The US Supreme Court has begun listening to arguments concerning the partial-birth abortion ban law passed by Congress. Considering the controversial nature of the subject and the current makeup of the Court, this should be an interesting case.
According to Associated Press writer Mark Sherman, the justices had very pointed and graphic questions to ask of the two sides arguing the case. One such question, asked by Justice John Paul Stevens, is the title of this post.
The lines between the two sides have been clearly drawn. Those arguing for the law, including Solicitor General Paul Clement, say that this form of abortion simply goes too far. According to the AP story, 1.25 million abortions are performed each year, of which a few thousand are procedures doctors call "dilation and extraction" or "intact dilation and evacuation". Opponents call these abortions "partial birth" abortions because they are performed during the middle third of pregnancy and involve "partially extracting an intact fetus from the uterus, then cutting or crushing its skull."
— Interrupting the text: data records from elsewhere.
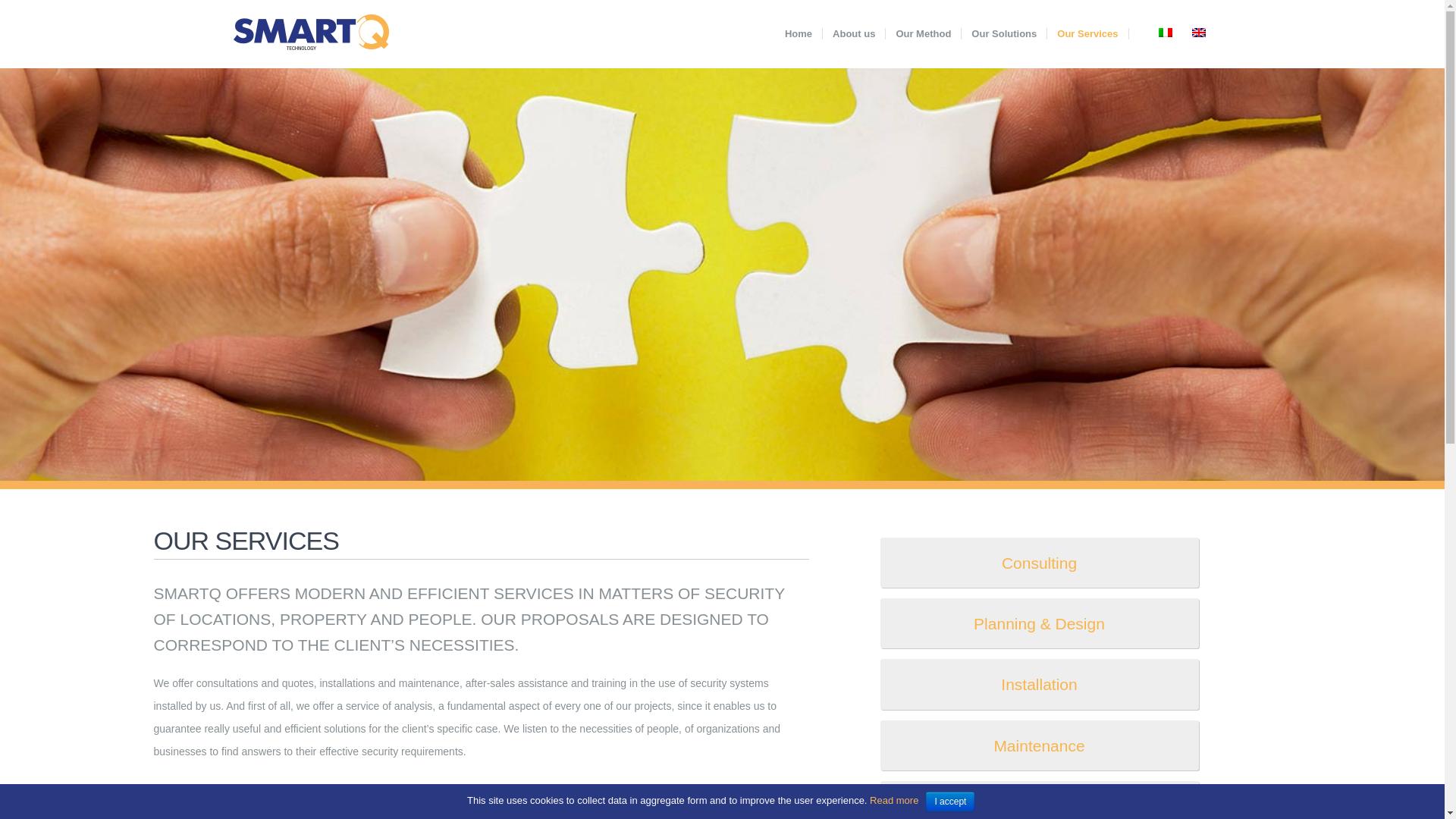
Our Method (922, 33)
Our Solutions (1003, 33)
About us (853, 33)
Read more (892, 799)
EN (1198, 31)
Our Services (1086, 33)
Home (798, 33)
Consulting (1038, 562)
IT (1165, 31)
I accept (950, 801)
Maintenance (1038, 745)
Installation (1038, 684)
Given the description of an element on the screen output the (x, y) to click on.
Eve Gartner of Planned Parenthood is arguing against the law banning these abortions. Her side argues that this method is sometimes the safest for women. She is quoted by the AP as saying, "What Congress has done here is take away from women the option of what may be the safest procedure for her. This court has never recognized a state interest was sufficient to trump the women's interest in her health."
It seems to me that the sides boil down to the same basic abortion debate: the interest of the fetus versus the interest of the mother. The difference here, though, is the especially graphic nature of this method of abortion.